As the 43rd anniversary of Roe v. Wade approaches on Jan. 22—and with the the Supreme Court set to revisit women’s fundamental right to access abortion in the Whole Woman’s Health v. Cole case, the most serious threat to abortion since 1992—the Ms. Blog decided to look back at the realities of illegal abortion pre-Roe, and for women today who lack access to proper care.
As part of our #WeWontGoBack campaign, Ms. Blog readers are sharing their own stories, or the stories of friends and family members who have resorted to illegal abortions because they had no choice. Use the hashtag to share your story on social media.
By Jean Panella
In late November 1970, I realized that my period had not yet arrived. It had been nearly two months and I’d hoped it was simply late. I was 16 and dating a man 5 years older. My dad died four years earlier and this guy had charmed my mom and family, so I was allowed to date him.

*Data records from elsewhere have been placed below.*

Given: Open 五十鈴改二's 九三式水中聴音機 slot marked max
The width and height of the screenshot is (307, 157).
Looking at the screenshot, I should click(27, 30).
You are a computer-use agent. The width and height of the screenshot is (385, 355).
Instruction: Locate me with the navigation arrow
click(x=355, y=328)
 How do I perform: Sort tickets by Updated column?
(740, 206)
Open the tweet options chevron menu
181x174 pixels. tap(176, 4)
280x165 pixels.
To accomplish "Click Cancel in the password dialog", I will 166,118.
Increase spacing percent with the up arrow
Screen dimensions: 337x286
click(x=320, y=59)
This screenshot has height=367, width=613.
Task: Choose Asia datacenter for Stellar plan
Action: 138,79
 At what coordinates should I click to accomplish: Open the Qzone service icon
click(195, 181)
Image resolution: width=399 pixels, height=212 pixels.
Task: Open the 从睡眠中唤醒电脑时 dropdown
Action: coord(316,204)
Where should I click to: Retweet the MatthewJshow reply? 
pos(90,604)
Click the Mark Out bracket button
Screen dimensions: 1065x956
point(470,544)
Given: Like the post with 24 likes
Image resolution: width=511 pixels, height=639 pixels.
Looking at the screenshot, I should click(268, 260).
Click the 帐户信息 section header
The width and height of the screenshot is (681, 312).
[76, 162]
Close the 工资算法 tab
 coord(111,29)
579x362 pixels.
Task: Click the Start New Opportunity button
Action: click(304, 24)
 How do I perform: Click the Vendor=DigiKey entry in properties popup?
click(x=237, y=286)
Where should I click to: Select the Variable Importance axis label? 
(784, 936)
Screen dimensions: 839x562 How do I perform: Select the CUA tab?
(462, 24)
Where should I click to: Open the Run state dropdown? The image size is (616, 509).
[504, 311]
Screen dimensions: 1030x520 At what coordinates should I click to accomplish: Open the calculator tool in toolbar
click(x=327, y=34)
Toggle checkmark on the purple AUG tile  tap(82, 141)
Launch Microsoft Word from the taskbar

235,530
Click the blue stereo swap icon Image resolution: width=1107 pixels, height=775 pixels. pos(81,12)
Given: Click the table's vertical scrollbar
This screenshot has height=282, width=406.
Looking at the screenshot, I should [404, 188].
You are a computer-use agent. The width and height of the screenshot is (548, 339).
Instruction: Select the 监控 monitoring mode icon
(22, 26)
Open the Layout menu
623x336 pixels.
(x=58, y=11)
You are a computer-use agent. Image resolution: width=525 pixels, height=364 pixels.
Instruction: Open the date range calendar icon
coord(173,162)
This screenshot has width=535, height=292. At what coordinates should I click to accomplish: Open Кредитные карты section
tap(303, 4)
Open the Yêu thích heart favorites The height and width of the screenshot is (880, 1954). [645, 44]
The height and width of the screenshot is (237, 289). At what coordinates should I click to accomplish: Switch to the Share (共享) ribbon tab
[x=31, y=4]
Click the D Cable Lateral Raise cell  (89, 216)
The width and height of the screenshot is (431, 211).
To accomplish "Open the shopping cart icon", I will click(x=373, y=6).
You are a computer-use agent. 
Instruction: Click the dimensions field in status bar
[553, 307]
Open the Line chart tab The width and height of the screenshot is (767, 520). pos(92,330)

Starting to realize with intense panic and dread that I was indeed pregnant, the conversation between my boyfriend and I began—and we were wholeheartedly aligned on getting an abortion. Our families were churchgoers and his father a prominent member of a cathedral in Chicago, which only added to the intensity.
He was attending college and talked with a woman professor who gave him a phone number to contact, and the search for an abortion provider began. It did not take long, which surprised me. As I was so young and living 60 miles south of Chicago, he did all of the research. The folks he contacted strongly suggested that I fly to New York, where abortion had just become legal. There was no way I could leave my home, my widowed mother or our families who were closely watching us. The “people” he was talking to understood and arrangements were made for this to happen locally.
It was now December and the holidays were underway. The date was set for me to have the procedure and the timing couldn’t have been worse, as it was a traditional holiday for his family. Dressed to attend the event at his parent’s home later, we drove to the first address we’d been instructed to visit, knowing we’d later be taken to another address where I would have the abortion.
We pulled up in front of an apartment building. I felt nervous, of course, but not really scared. I was more afraid of having to go through with the pregnancy than anything else. I did not feel shame except for the fact that I did not know and understand my body. At 16 years old, I did not have clear and real knowledge of how we became pregnant and certainly not how to avoid it.
Entering the apartment was odd, yet warm and friendly. We were greeted and instructed to wait until “everyone had arrived.” Shortly after, we were given an explanation of how things would go and details about the procedure. I remember seeing an older couple that looked very sad. They had five kids and simply could not afford one more addition to their family. There was another couple and a few women there alone.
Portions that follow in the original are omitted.